Copy these lines word for word, beginning at the line that contains "Screen dimensions: 880x550" and stopping after the line that contains "tap(143, 19)".

--- start Supplied material ---

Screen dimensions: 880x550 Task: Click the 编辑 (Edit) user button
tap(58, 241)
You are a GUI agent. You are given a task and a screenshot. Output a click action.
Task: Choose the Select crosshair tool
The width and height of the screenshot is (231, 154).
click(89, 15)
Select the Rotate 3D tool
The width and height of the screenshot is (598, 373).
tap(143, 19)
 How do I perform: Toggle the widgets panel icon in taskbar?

--- end Supplied material ---
--- start Supplied material ---

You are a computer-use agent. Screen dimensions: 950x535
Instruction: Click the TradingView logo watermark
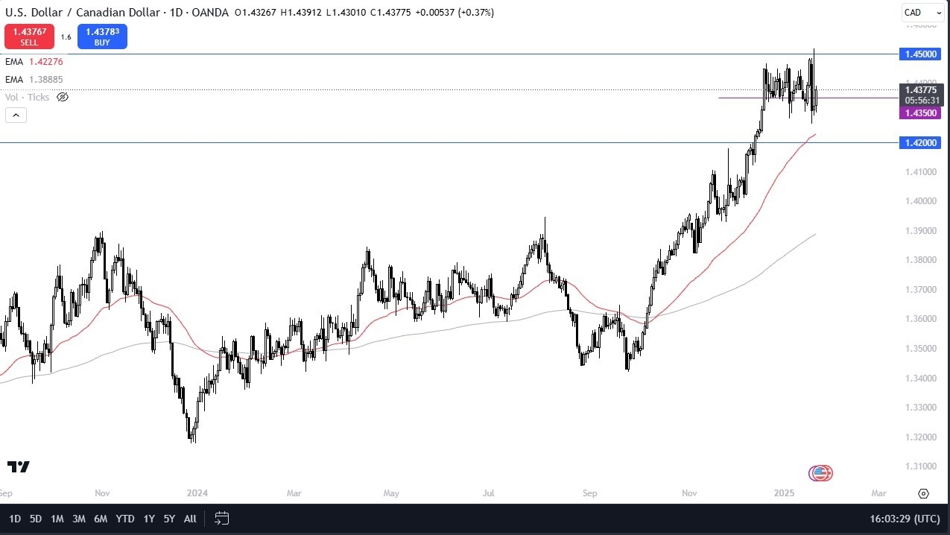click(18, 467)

--- end Supplied material ---

*Output*.
Screen dimensions: 880x550 Task: Click the 编辑 (Edit) user button
tap(58, 241)
You are a GUI agent. You are given a task and a screenshot. Output a click action.
Task: Choose the Select crosshair tool
The width and height of the screenshot is (231, 154).
click(89, 15)
Select the Rotate 3D tool
The width and height of the screenshot is (598, 373).
tap(143, 19)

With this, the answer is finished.